_PROBLEM DESCRIPTION_: Where a line of the records contains the word "agent", show that line.

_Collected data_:

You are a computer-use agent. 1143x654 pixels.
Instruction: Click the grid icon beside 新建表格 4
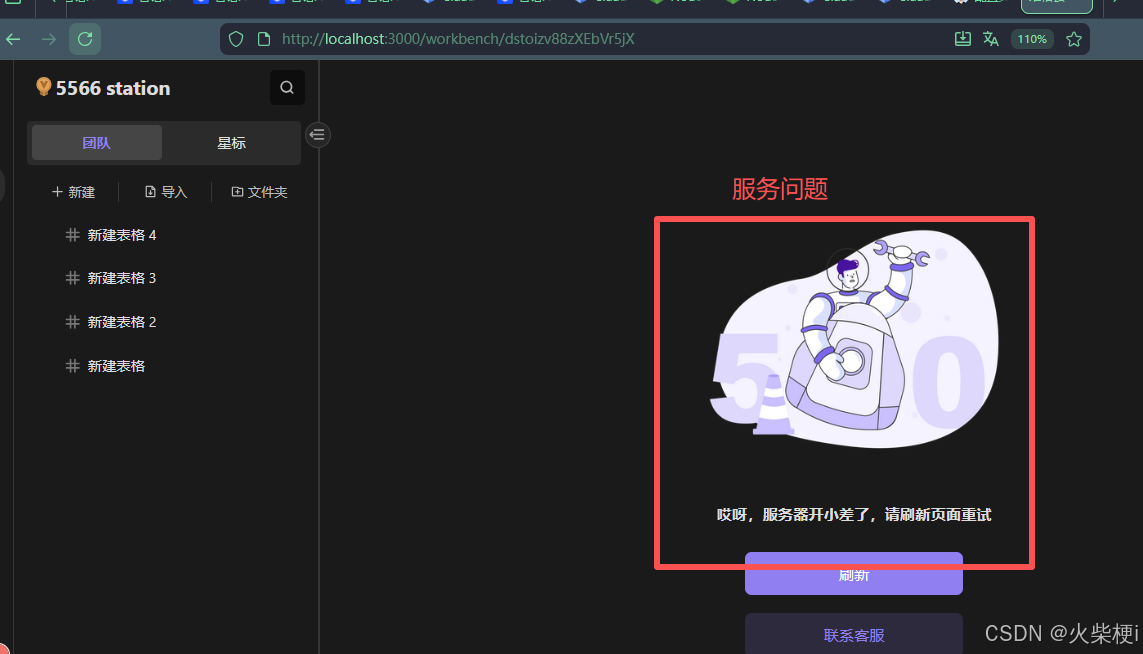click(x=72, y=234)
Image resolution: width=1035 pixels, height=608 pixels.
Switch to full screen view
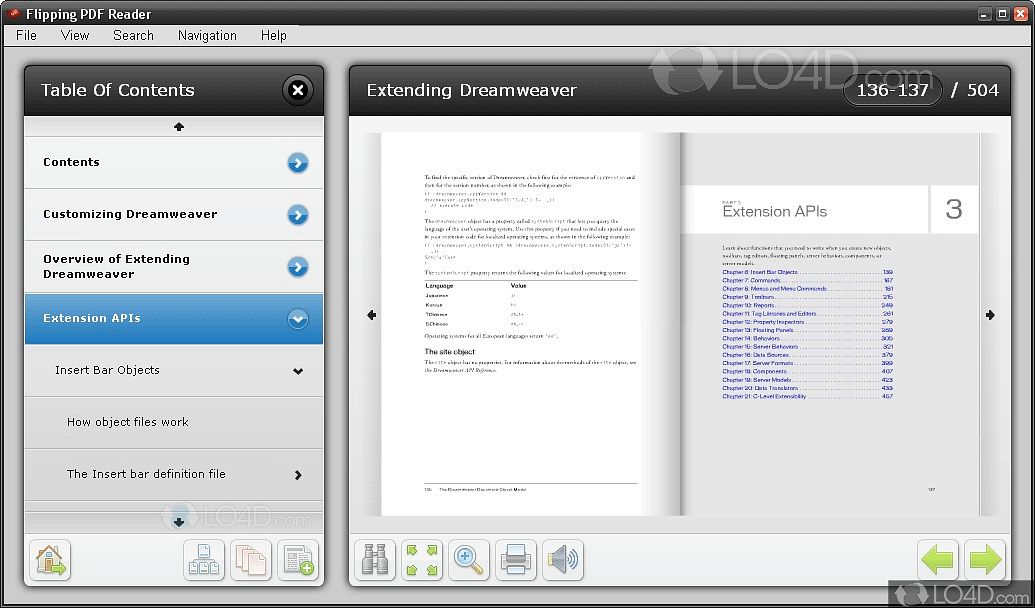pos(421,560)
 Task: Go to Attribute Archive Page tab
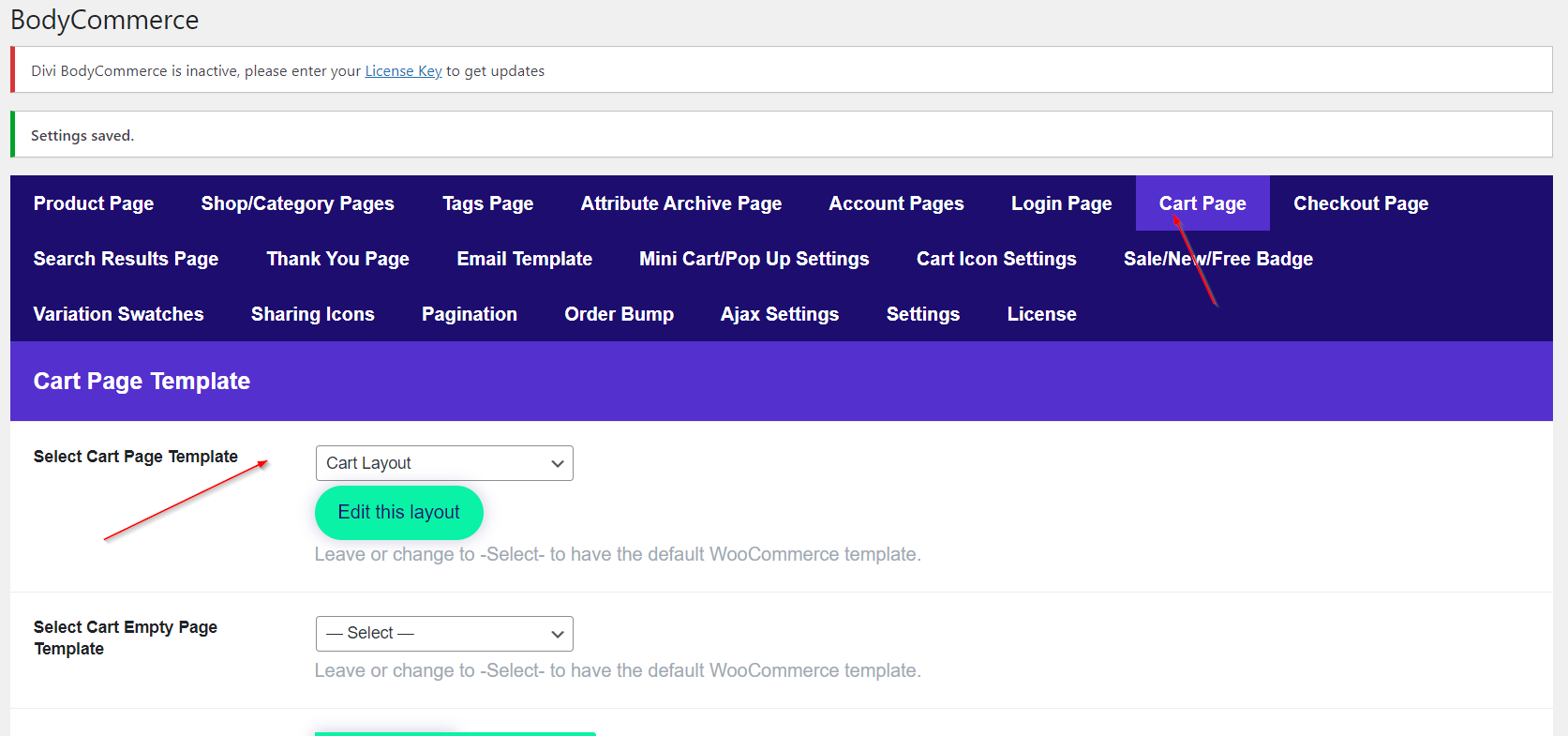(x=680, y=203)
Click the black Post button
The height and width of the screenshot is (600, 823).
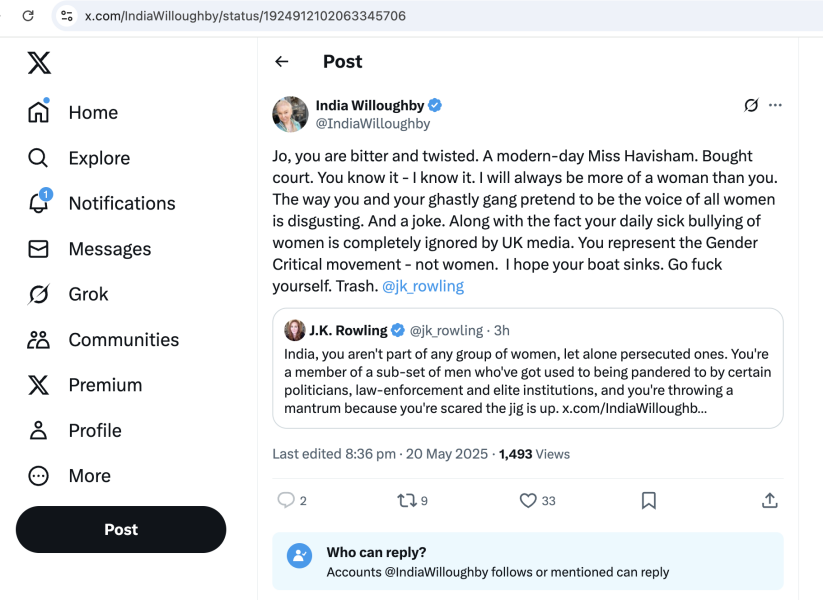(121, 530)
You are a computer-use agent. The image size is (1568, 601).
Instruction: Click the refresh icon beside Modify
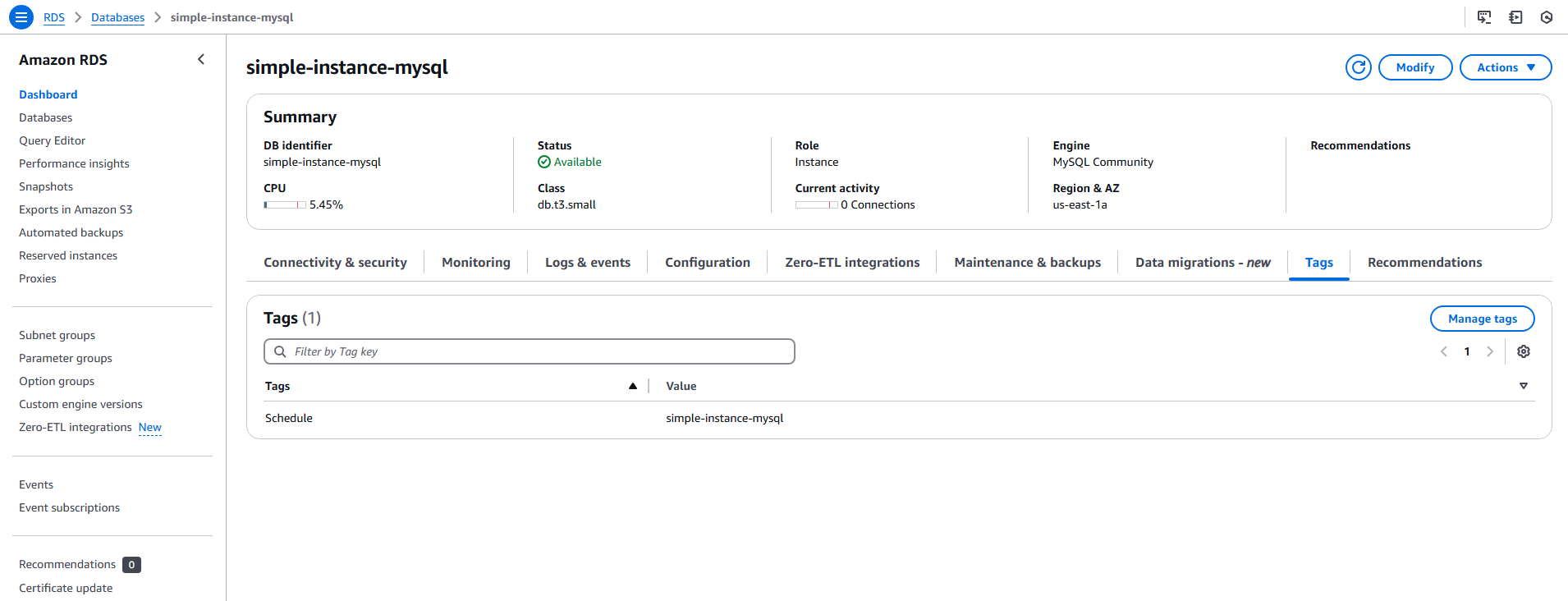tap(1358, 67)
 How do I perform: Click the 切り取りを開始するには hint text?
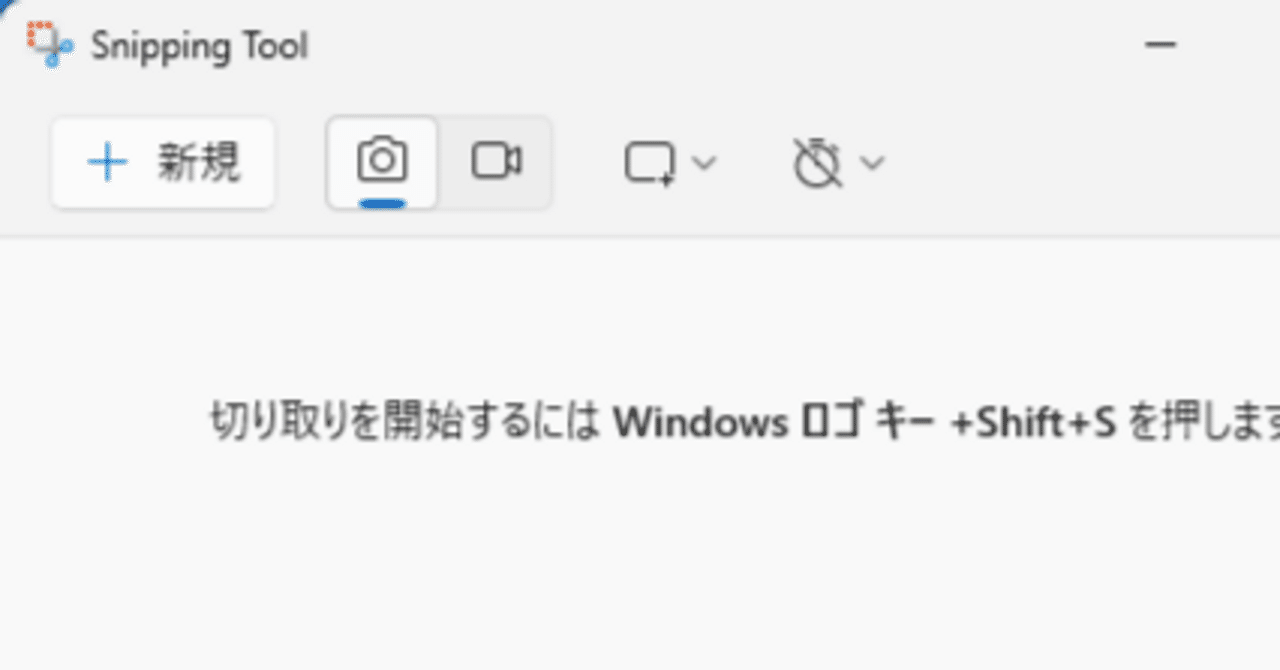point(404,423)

_SOLUTION FOR THIS PROBLEM_:
You are a computer-use agent. 1143x654 pixels.
You are a computer-use agent. The image size is (1568, 601).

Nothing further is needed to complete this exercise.